Y antes de eso, todas las otras veces con Quino. En cámara rápida y marcha atrás, hasta llegar a las muchas primeras veces en ese Buenos Aires de los sesenta/setenta que es el Buenos Aires que yo más recuerdo —ahora, a mis cincuenta y siete años— cuando me pongo a recordar Buenos Aires. Quino en su casa y Quino en casa de mis padres (Quino que acabará «dejándose de ver» con ellos, pero que seguirá viéndome a mí por aquí y por allá). Quino dibujando y yo —quien disfrutaba mucho dibujando— apenas alcanzando los bordes de su tablero para ver lo que Quino ahí dibujaba. Yo —que de niño no jugaba al fútbol ni tenía habilidad alguna salvo a la hora de la «composición tema libre»—, de pronto convirtiéndome en alguien muy popular y casi con superpoderes en mi escuela primaria porque, de algún modo inexplicable para mis amigos, yo podía predecir con exactitud qué iba a suceder próximamente en/con Mafalda. Yo —cuando me preguntaban «cómo hacía para hacerlo»— contestando que Quino era algo así como mi padrino.
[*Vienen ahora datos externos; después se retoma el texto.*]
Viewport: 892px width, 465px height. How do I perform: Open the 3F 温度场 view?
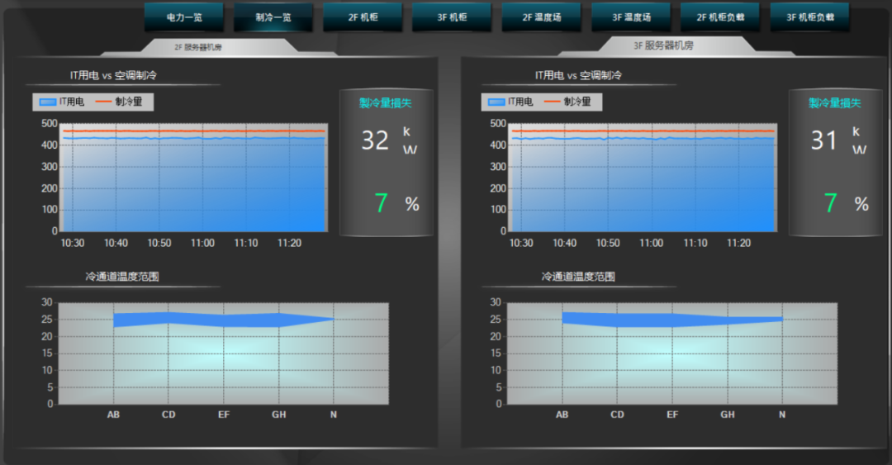(x=631, y=17)
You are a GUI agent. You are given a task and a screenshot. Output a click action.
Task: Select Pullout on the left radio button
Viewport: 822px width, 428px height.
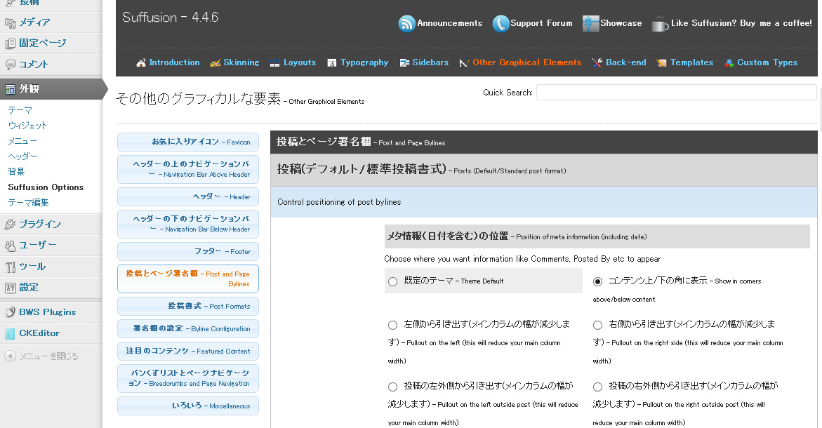392,325
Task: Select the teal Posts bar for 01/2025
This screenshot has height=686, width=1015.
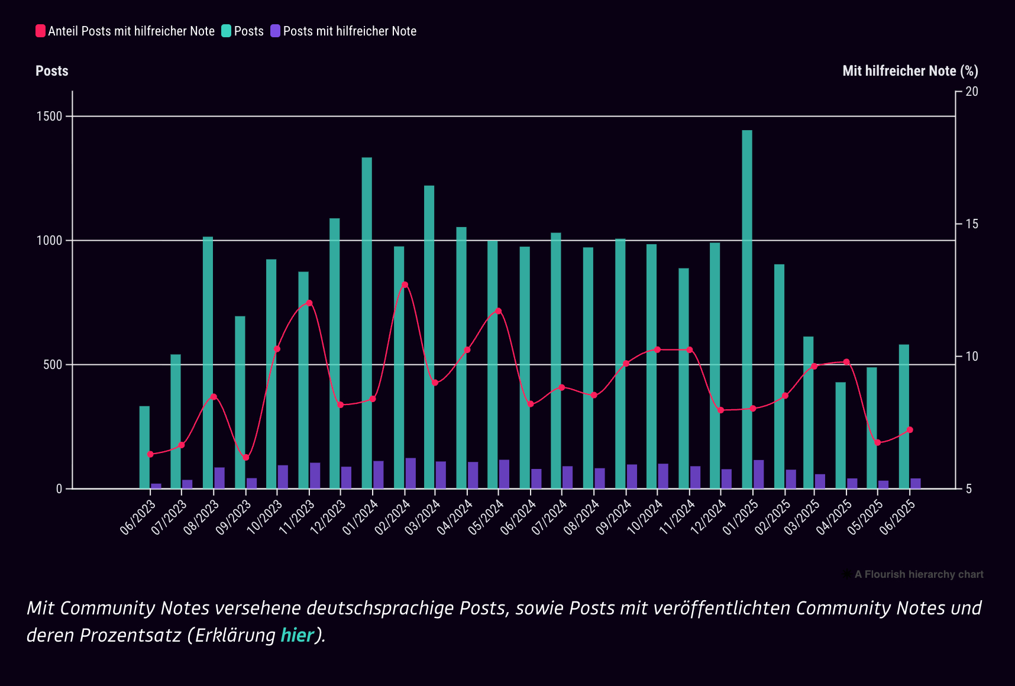Action: click(747, 308)
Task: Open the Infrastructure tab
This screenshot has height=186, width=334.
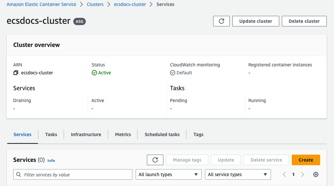Action: coord(86,134)
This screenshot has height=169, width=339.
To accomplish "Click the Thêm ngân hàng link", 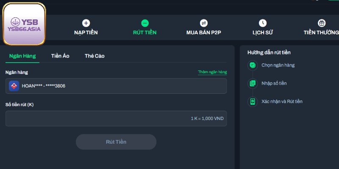I will click(212, 72).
Y yo, claro, también soportando las burlas y los empujones y gritos por «¡Mentiroso!». Yo contándoselo a Quino y Quino dibujando y firmando —en la primera página de Yo que usted...— una especie de pergamino/documento oficial donde aparecíamos él y yo dibujados y dando constancia por escrito (incluyendo su huella digital y número de su DNI) de nuestra relación. Y mis compañeros primero contemplando eso admirados, pero enseguida uno diciendo: «El dibujo puede imitarse y cualquiera puede copiar la firma de Quino» (y no en lo primero, pero sí tenía razón en lo segundo: todos usábamos la firma de Quino para «soltar la mano» y así falsificar las más complicadas firmas de nuestros padres en los boletines de calificaciones). Así, la siguiente vez que vi a Quino le comenté, apesadumbrado, lo sucedido y Quino se rio mucho con esa risa de Quino.
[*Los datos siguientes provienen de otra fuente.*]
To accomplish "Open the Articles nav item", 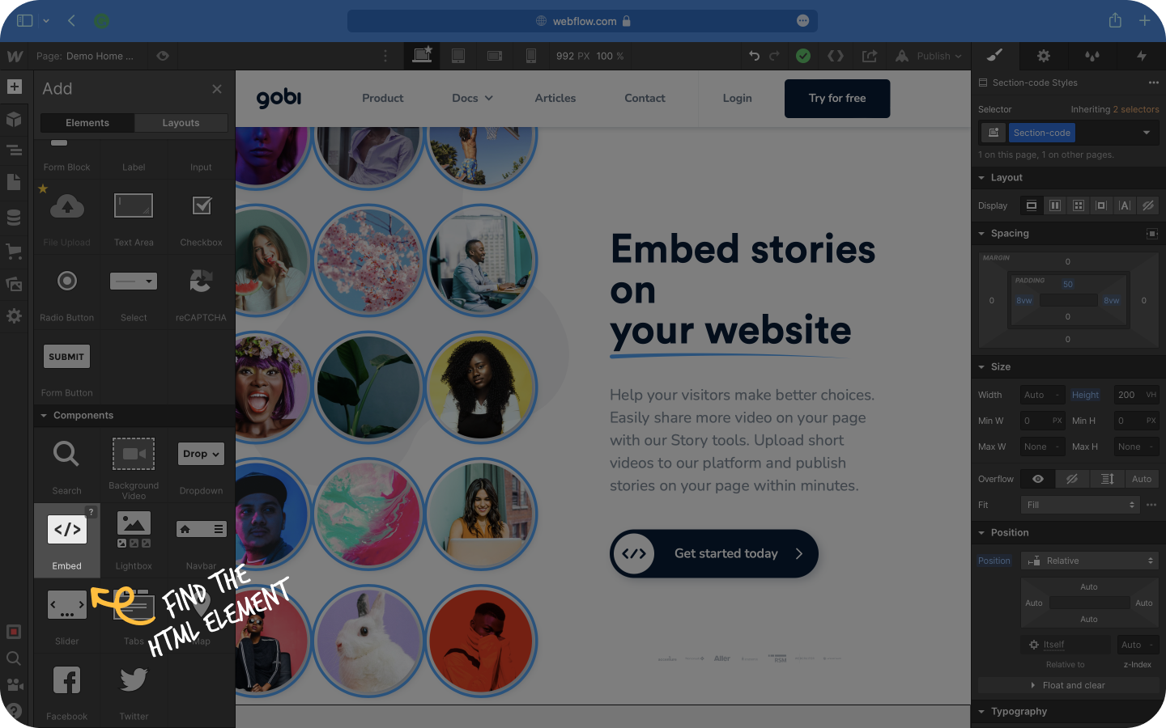I will click(555, 98).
Días después, una perfectamente dibujada y llena de gracia tarde de otoño, a la salida del colegio —sin haberme avisado de que estaría allí—, Quino me esperaba en la puerta para explicar/probar incuestionablemente y sin dejar dudas y de una buena vez por todas su relación conmigo a mis compañeros.
Entonces, Quino los reunió a todos en un rincón de la calle y les contó que me conocía desde que nací.
Y ahí y entonces (Quino repartió rápido algunas Mafaldas apresuradas en cuadernos tapa dura marca Rivadavia y luego se fue caminando a toda velocidad pero con esos pasitos cortos tan suyos de regreso a alguno de los muchos chistes que tenía por delante) todos los que allí me conocían no pudieron sino reconocerme que yo lo conocía.
Y, reconociéndolo, ellos también conocieron a Quino.